A web unwinder is used for feeding a web such as photographic film, paper, cloth, or the like drawn out from a web roll to a working line. In the web unwinder, a web roll assembly comprising a core and a web roll around the core is rotatably mounted. While the web is continuously drawn out, the amount of the web in the web roll is measured. When the amount of the web decreases to a predetermined first limit value, the web feeding speed is caused to decrease. Then, the feeding of the web is caused to stop when the amount of the remaining web decreases to a predetermined second limit value. After the stoppage of the web feeding, the web roll assembly is replaced with a new web roll assembly wound with a full web.
The amount of the remaining web in the web roll can be calculated from the winding thickness of the web roll. For this calculation, the diameters D and d of the web roll and the core, respectively, are measured. If the diameters d of all of the core were exactly the same, only the diameters D of the web roll would be measured. Actually, there is a variation in the values of the core diameter d even though the cores are of the same type. Therefore, the diameter d of each core must be precisely measured, especially when the web is very thin.
As is shown in FIG. 2, a web roll assembly 2 of the prior art comprises a core 4 and web roll 3 wound with a web 5 around the core 4. The measurement of the core diameter d is performed by using an optical position detector 6 facing the surface of the core 4. The measurement of the web roll diameter D is also performed by using another optical position detector (not shown in FIG. 2) facing one of the ends of the web roll 3. The optional position detector 6 comprises a light source such as a laser diode, and a line sensor 9. A light beam emitted from the light source is projected onto a surface of the core 4 through a lens 8a. Part of the light reflected from the surface of the core 4 is received by a line sensor 9 through a lens 8b. According to the position wherein the incident light is received by the line sensor 9, the line sensor 9 generates a position signal corresponding to the radius of the core 4. Based on the position signal, the core diameter d can be calculated as follows: previously a diameter d1 of a reference core is measured, for example, with a caliper. Next, the reference core and another core having an unknown diameter are measured with the optical position detector 6. When the position signal of the reference core corresponds to the radius r1 and the position signal of the core corresponds to the radius r2, the unknown diameter d2 of the core is given by
d2 =d1 +2(r1 -r2)
The above measurement is described in detail in U.S. Pat. No. 4,657,198.

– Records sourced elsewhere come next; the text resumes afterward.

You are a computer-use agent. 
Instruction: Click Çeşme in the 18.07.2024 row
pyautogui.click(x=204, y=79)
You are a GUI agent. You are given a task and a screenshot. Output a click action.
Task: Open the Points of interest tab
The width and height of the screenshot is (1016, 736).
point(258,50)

In a measurement with such an optical position detector 6, the detector 6 is disposed as close as possible to the core 4. The reason for this is that it is desirable that the intensity of the light projected onto the surface of the web be greater, and the intensity of the incident light falling on the line sensor 9 is also greater. Furthermore, it is also a requirement that the optical axis 7a of the light beam be preferably perpendicular to the web surface as shown in FIG. 3. Accordingly the optical position detector 6 is required not to interfere with the web roll 3 even when the web roll has a large width of web 5 and a larger diameter of web roll.

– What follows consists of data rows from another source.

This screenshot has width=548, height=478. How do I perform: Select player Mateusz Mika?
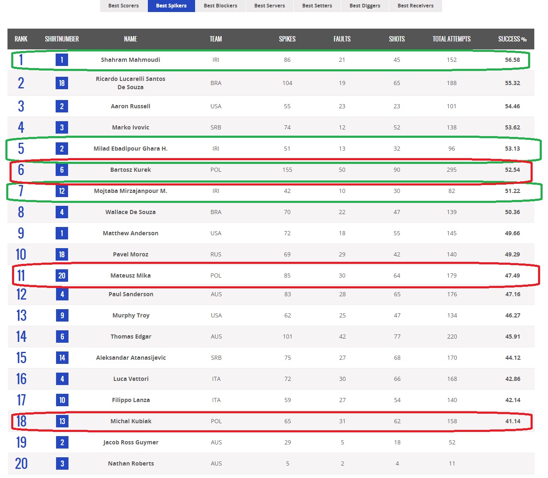coord(130,276)
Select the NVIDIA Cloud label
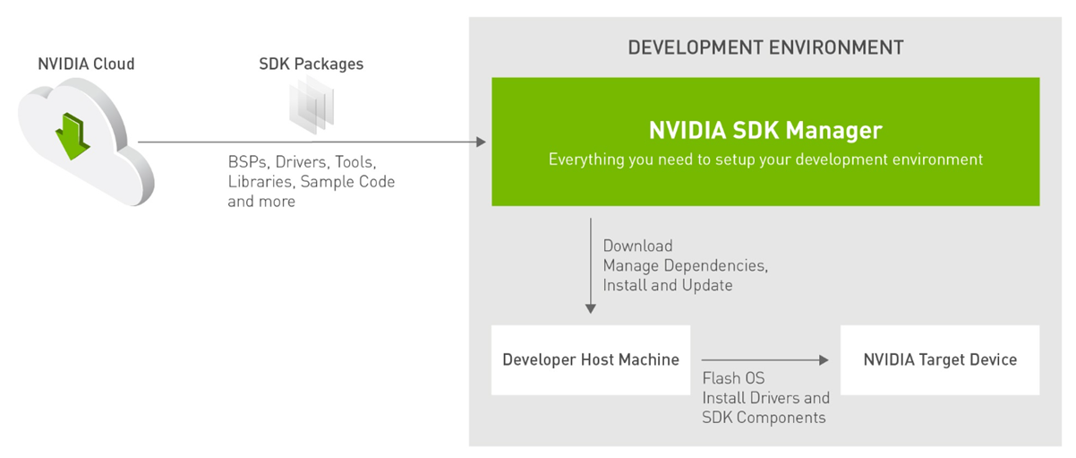 (86, 64)
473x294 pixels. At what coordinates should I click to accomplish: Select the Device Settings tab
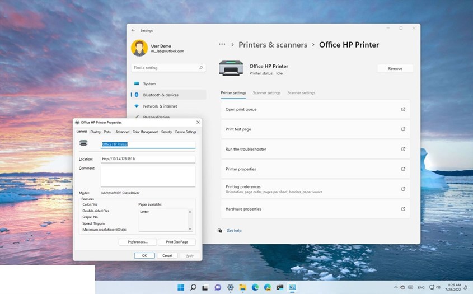point(186,132)
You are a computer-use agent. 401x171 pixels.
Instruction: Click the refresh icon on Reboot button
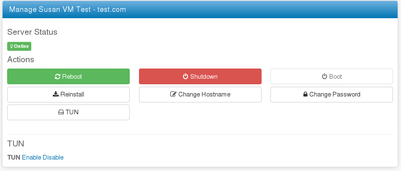pos(57,77)
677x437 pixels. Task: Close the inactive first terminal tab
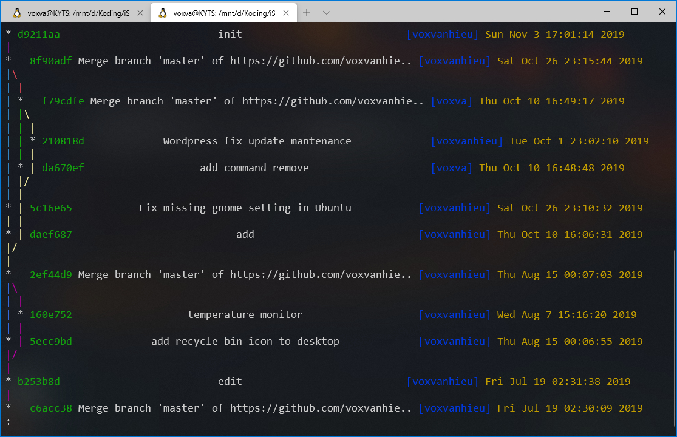pyautogui.click(x=140, y=12)
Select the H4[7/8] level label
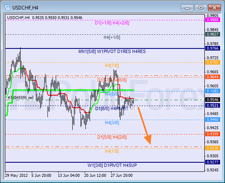The height and width of the screenshot is (183, 225). [x=111, y=65]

In view of these circumstances, there has been proposed a core diameter measuring device which is disclosed in Japanese Utility Model Application No. 62-33969. The core diameter measuring device has a position detector which is slanted to the vertical line of the surface of the core 4 so as to be away from the side of the web roll 3. In this core diameter measuring device, there is still an unsolved problem in that the position detector interferes with the web roll which may have an undesirably great width of web. In order to solve this problem, another arrangement of the position detector 6 can be considered. That is, the position detector is mounted for movement with a moving member movable according to the width of the web. This method, however, leads to a larger and more complicated web unwinder. If the web roll assembly is set inaccurately, the position detector would interfere with the web roll and a position to be measured on the core would undesirably change.
It is therefore the main object of the present invention to provide a web unwinder in which a web roll never interferes with a position detector for measuring the diameter of a core even when the web rolls have various widths.
It is another object of the present invention to provide a web unwinder in which interference of a web roll with a position detector for measuring the diameter of a core can be avoided by utilizing an existing mechanism in the web unwinder without making the web unwinder more complicated.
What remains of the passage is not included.